After coming out with authority and leading by as many as 19 points in the first half, Washington suffered a third-quarter collapse. But Javaris Crittenton and Mike James prevented the Wizards (12-42) from wilting again, leading a 16-5 fourth-quarter rally to secure the victory.

James scored eight of his 15 points in the final 1:25 of the game - six of them on clutch 3-pointers - and Crittenton notched eight of his 11 points and handed out two critical assists down the stretch.

Antawn Jamison led all scorers with 29 points and 11 rebounds, and Caron Butler was one of five other double-digit scorers, recording 17 points.

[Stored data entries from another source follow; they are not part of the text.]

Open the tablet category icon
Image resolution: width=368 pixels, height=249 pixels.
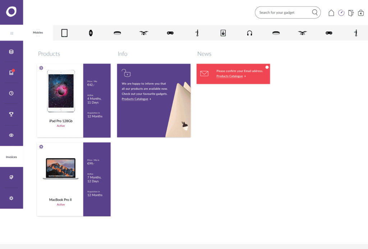(x=64, y=33)
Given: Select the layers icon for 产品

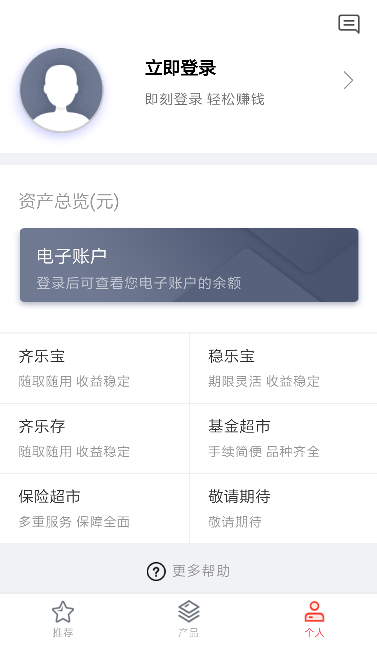Looking at the screenshot, I should [189, 611].

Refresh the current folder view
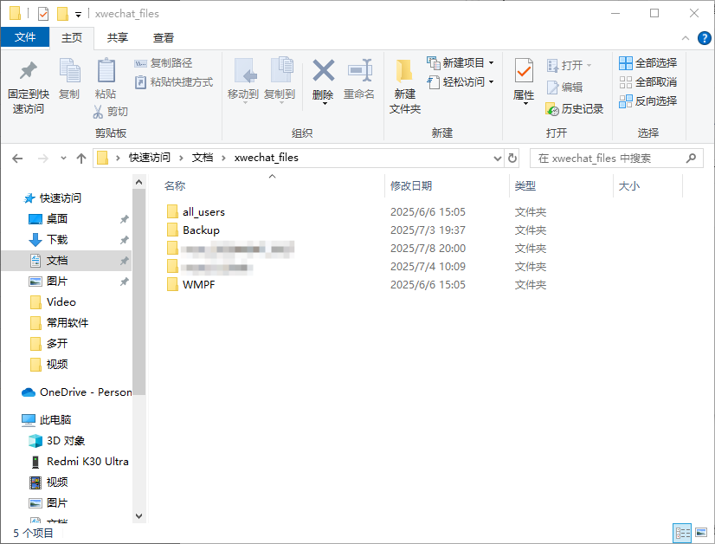tap(512, 159)
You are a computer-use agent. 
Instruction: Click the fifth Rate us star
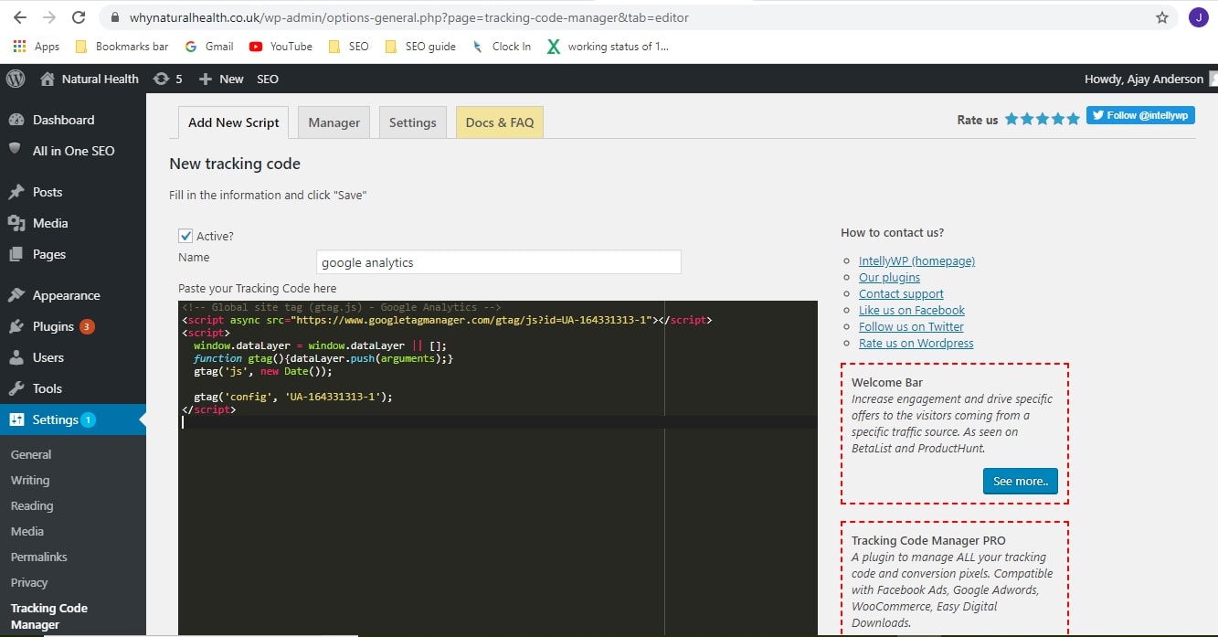tap(1071, 118)
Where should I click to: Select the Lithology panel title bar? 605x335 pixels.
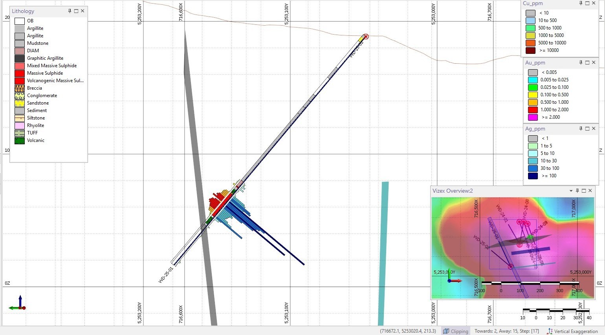[23, 11]
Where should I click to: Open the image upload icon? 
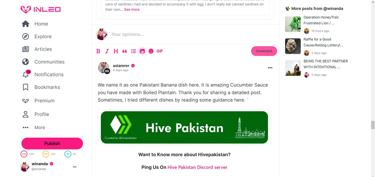(x=142, y=51)
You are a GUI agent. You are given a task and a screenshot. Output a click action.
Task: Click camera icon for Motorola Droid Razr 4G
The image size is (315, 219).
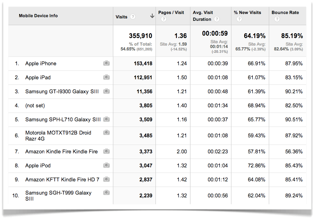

“It felt good. This is exactly what I expected as a captain, and Antawn as well,” Butler said. “After a good practice, guys came out with a lot of energy and played good basketball. That’s the goal - to play .500 basketball the remainder of the 28 games now.”

The Wizards opened the game with a 27-16 lead after one quarter and increased their advantage to 47-28 with 3:28 left in the first half. But the Timberwolves used a 14-0 run to trim the deficit to just five points with 42 seconds remaining. Washington regrouped to take a 51-42 halftime lead.

But then came the third quarter, in which the Wizards reverted to the struggles that so greatly hindered them during the first 3 1/2 months of the season.

In the first half, the Wizards had used solid defense and crisp offensive execution to exploit the Timberwolves, who shot 28.9 percent in the first half and committed nine turnovers while mustering just five assists.

But Minnesota forced its way back into the game with a 34-point third quarter. The Timberwolves opened the half with a 16-6 burst during a 4 1/2 minute stretch to overtake Washington for a 58-57 advantage - their first lead of the game.

With the score tied at 76-76, the Timberwolves carried over the momentum into the fourth quarter and led 91-86 before the Wizards came to life again.

Butler, who led the Wizards to their last win - also a fourth-quarter comeback - knocked down a pair of free throws with 5:03 left, then answered a jump shot by Ryan Gomes with a 3-pointer that pulled Washington within 94-91. Dominic McGuire knocked down a jumper, and Crittenton scored on a putback with 3:09 remaining to cut the score to 96-95.

After Minnesota again extended its lead to three with a pair of free throws from rookie forward Kevin Love, Gomes missed a chance to increase the advantage when he missed a 3-pointer. Crittenton grabbed the long rebound, drove and scored on a layup.

Randy Foye missed a two-foot pull-up jumper for the Timberwolves, and Butler found a wide-open James on the perimeter for a 3-pointer that put Washington up 100-98 and forced a Minnesota timeout with 1:21 left.

Sebastian Telfair knocked down a 3 with 1:07 left to give the Timberwolves the lead again. But Crittenton answered with a long jump shot to continue the seesaw battle and put Washington up 102-101.

After the Wizards made a stop, Crittenton again had the ball in his hands, leading a charge up the court before driving to the basket. But with two defenders meeting him at the rim, he sent a bounce pass to James, who again was left open and buried another 3-pointer to boost the Wizards’ lead to 105-101.

The game was never in doubt after that.

“I have to give the Wizards credit because Mike James made two really big 3-pointers at the end that really hurt us,” Minnesota coach Kevin McHale said. “We were scoring enough, but we were not able to get any stops.”